BRIEF DESCRIPTION OF THE SEVERAL VIEWS OF THE DRAWING
 Other objects, features and advantages will occur to those skilled in the art from the following description of a preferred embodiment and the accompanying drawings, in which:
 FIG. 1 is a chart comparing a 1st Energy Storage Device and 2nd Energy Storage Device (LIB-LAB) combination system with a conventional LAB;
 FIG. 2 is a table comparing a 1st Energy Storage Device and 2nd Energy Storage Device (LIB-LAB) combination system with a conventional LAB;
 FIG. 3 is a chart of a first sample scenario illustrating 1st Energy Storage Device and 2nd Energy Storage Device (LIB-LAB) operation, with 1st Energy Storage Device Priority Charging;
 FIG. 4 is a chart of a second sample scenario illustrating 1st Energy Storage Device and 2nd Energy Storage Device (LIB-LAB) Charging operation, with 2nd Energy Storage Device Priority Charging;
 FIG. 5 is a chart of a second sample scenario illustrating LIB-LAB PWM charging transfer
 FIG. 6 is writing a diagram of a 1st Energy Storage Device and 2nd Energy Storage Device (LIB-LAB) set up;
 FIG. 7 is a block diagram of 1st Energy Storage Device and 2nd Energy Storage Device (LIB-LAB) Combination set up;
 FIG. 8 is a flow chart depicting first example charging prioritization for 1st Energy Storage Device and 2nd Energy Storage Device (LIB-LAB) combination system, 1st Energy Storage Device (LIB) Priority Charging.
 FIG. 9 is a flow chart depicting a second example charging prioritization for 1st Energy Storage Device and 2nd Energy Storage Device (LIB-LAB) combination system, 2nd Energy Storage Device (LAB) Priority Charging and
 FIG. 10 is a simple flow chart depicting load management base on LIB/LAB battery state of charge.
DETAILED DESCRIPTION OF THE INVENTION
 Aside from the preferred embodiment or embodiments disclosed below, this invention is capable of other embodiments and of being practiced or being carried out in various ways.
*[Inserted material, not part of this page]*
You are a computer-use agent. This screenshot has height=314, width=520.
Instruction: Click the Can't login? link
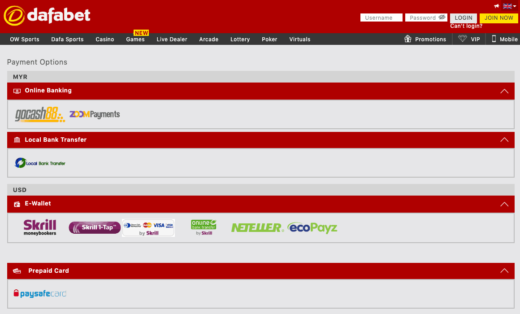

Thus, it is to be understood that the invention is not limited in its application to the details of construction and the arrangements of components set forth in the following description or illustrated in the drawings. If only one embodiment is described herein, the claims hereof are not limited to that embodiment. Moreover, the claim is hereof are not to be read restrictively unless there is clear and convincing evidence manifesting a certain exclusion, restriction, or disclaimer.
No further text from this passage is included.